[Start of section]
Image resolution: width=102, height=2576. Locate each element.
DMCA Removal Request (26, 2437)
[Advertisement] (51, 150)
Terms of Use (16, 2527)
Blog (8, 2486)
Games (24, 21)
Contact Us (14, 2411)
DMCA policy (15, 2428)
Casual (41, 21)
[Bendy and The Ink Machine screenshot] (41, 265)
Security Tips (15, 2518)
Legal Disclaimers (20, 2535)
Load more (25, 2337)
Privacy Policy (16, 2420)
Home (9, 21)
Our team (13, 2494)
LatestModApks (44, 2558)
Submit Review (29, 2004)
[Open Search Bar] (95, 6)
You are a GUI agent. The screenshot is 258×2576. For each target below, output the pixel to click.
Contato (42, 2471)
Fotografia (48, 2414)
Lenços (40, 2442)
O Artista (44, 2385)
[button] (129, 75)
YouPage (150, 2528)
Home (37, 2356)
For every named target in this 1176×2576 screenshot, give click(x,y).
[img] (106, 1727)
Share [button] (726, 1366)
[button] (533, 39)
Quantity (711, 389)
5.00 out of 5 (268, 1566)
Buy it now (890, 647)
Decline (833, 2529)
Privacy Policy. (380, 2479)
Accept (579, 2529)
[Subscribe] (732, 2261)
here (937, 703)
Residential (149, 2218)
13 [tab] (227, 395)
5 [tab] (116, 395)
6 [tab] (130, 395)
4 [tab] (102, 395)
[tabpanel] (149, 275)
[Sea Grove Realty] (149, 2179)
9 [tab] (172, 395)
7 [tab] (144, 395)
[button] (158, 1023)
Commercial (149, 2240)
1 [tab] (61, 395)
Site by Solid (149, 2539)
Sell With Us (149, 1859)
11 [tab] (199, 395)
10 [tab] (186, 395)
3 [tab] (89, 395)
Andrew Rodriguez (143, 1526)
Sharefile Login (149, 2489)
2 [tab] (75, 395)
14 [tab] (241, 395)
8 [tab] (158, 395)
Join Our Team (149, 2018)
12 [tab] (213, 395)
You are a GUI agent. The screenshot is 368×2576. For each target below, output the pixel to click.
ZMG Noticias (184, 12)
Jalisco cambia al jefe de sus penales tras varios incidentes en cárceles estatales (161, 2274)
[End of section]
• Activity: Leaving no line out, return the data above verbatim.

• Answer to this task:
Image resolution: width=102, height=2576. Locate each element.
DMCA Removal Request (26, 2437)
[Advertisement] (51, 150)
Terms of Use (16, 2527)
Blog (8, 2486)
Games (24, 21)
Contact Us (14, 2411)
DMCA policy (15, 2428)
Casual (41, 21)
[Bendy and The Ink Machine screenshot] (41, 265)
Security Tips (15, 2518)
Legal Disclaimers (20, 2535)
Load more (25, 2337)
Privacy Policy (16, 2420)
Home (9, 21)
Our team (13, 2494)
LatestModApks (44, 2558)
Submit Review (29, 2004)
[Open Search Bar] (95, 6)
You are a GUI agent. The screenshot is 258×2576. For each target below, output the pixel to click.
Contato (42, 2471)
Fotografia (48, 2414)
Lenços (40, 2442)
O Artista (44, 2385)
[button] (129, 75)
YouPage (150, 2528)
Home (37, 2356)
For every named target in this 1176×2576 screenshot, give click(x,y).
[img] (106, 1727)
Share [button] (726, 1366)
[button] (533, 39)
Quantity (711, 389)
5.00 out of 5 (268, 1566)
Buy it now (890, 647)
Decline (833, 2529)
Privacy Policy. (380, 2479)
Accept (579, 2529)
[Subscribe] (732, 2261)
here (937, 703)
Residential (149, 2218)
13 [tab] (227, 395)
5 [tab] (116, 395)
6 [tab] (130, 395)
4 [tab] (102, 395)
[tabpanel] (149, 275)
[Sea Grove Realty] (149, 2179)
9 [tab] (172, 395)
7 [tab] (144, 395)
[button] (158, 1023)
Commercial (149, 2240)
1 [tab] (61, 395)
Site by Solid (149, 2539)
Sell With Us (149, 1859)
11 [tab] (199, 395)
10 [tab] (186, 395)
3 [tab] (89, 395)
Andrew Rodriguez (143, 1526)
Sharefile Login (149, 2489)
2 [tab] (75, 395)
14 [tab] (241, 395)
8 [tab] (158, 395)
Join Our Team (149, 2018)
12 [tab] (213, 395)
You are a GUI agent. The screenshot is 368×2576. For each target below, output the pixel to click.
ZMG Noticias (184, 12)
Jalisco cambia al jefe de sus penales tras varios incidentes en cárceles estatales (161, 2274)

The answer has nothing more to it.